The event was kicked off on Friday night by Ed Douglas interviewing on Fawcett. Ron isn't known for his self-publicity so it took a bit of coaxing on Ed's part to get him too loosen up, but in the end we got an interesting insight to a man who has lived and breathed rock for nearly the 50 years. He showed us his big hands, explained why he never really bothered training and convinced us how wonderful Crookrise is.
The focus of the event is the films which included 11 premières plus many of the other slightly more familiar offerings. The overall best film went to Andy Parkin - A Life in Adaptation. Dominic Green accepted the award on behalf of Pip Piper, David Fair and himself.
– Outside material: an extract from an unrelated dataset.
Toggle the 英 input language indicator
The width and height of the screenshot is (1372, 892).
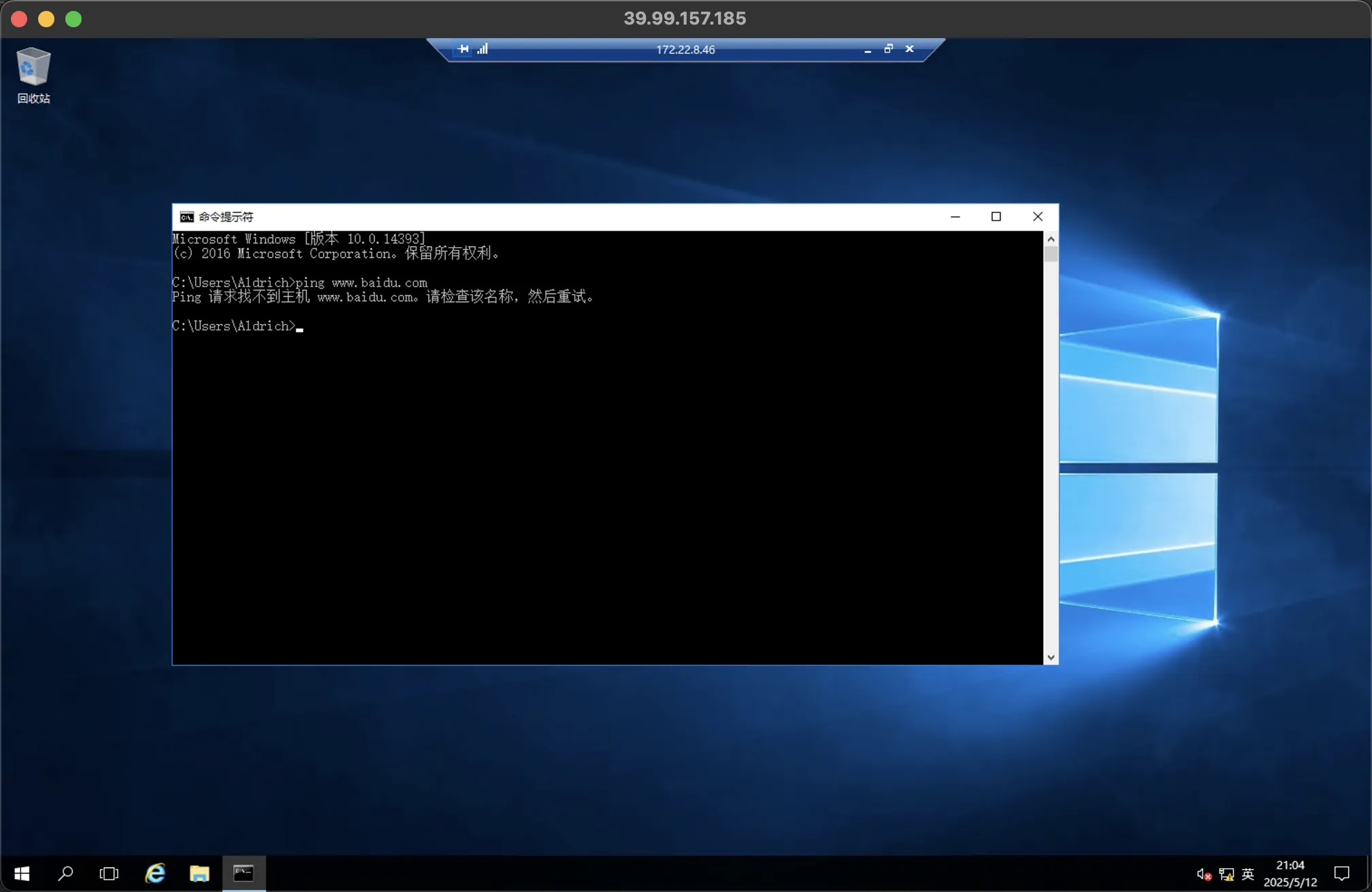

The highlight of Saturday night was a lecture by world climbing superstar Chris Sharma. Similar in many ways to Fawcett, Chris delivered an understated and calm talk that oozed an intense passion for climbing that makes me think that I have only been playing at being a climber for the last 25 years. It was illustrated by brilliant photos and well-edited movie clips of his amazing ascents - the Jumbo Love and Es Pontas films being particularly awe-inspiring at illustrating the lengths top climbers will go to achieve their goals.
The most publicised item on the ShAFF agenda was the Great British Grade Debate. This event was prompted largely by James Pearson's major ascents of 2008 receiving big grades, lots of media coverage and, in most cases, significant down grades following repeat ascents. It was great that James was able to attend to essentially defend his grading and you can see the video of the highlights of the event here: UKC VIDEO
This was one of the features that suffered from low attendance. Perhaps charging people to attend a debate like this was a mistake and in future maybe such debates could be used as loss leaders to get people into the Festival, after all, the debate was followed by the Best of ShAFF film showing which closes the Festival.
Other highlights included the films (obviously), the magnificent photos from Ed Luke, the music, the camaraderie, Grimer's lecture, and a high level of general inspiration. All those who missed it, or who dallied with attending but cried off because of the weather, consider popping in next year to pick up a lecture or a film, you won't be disappointed.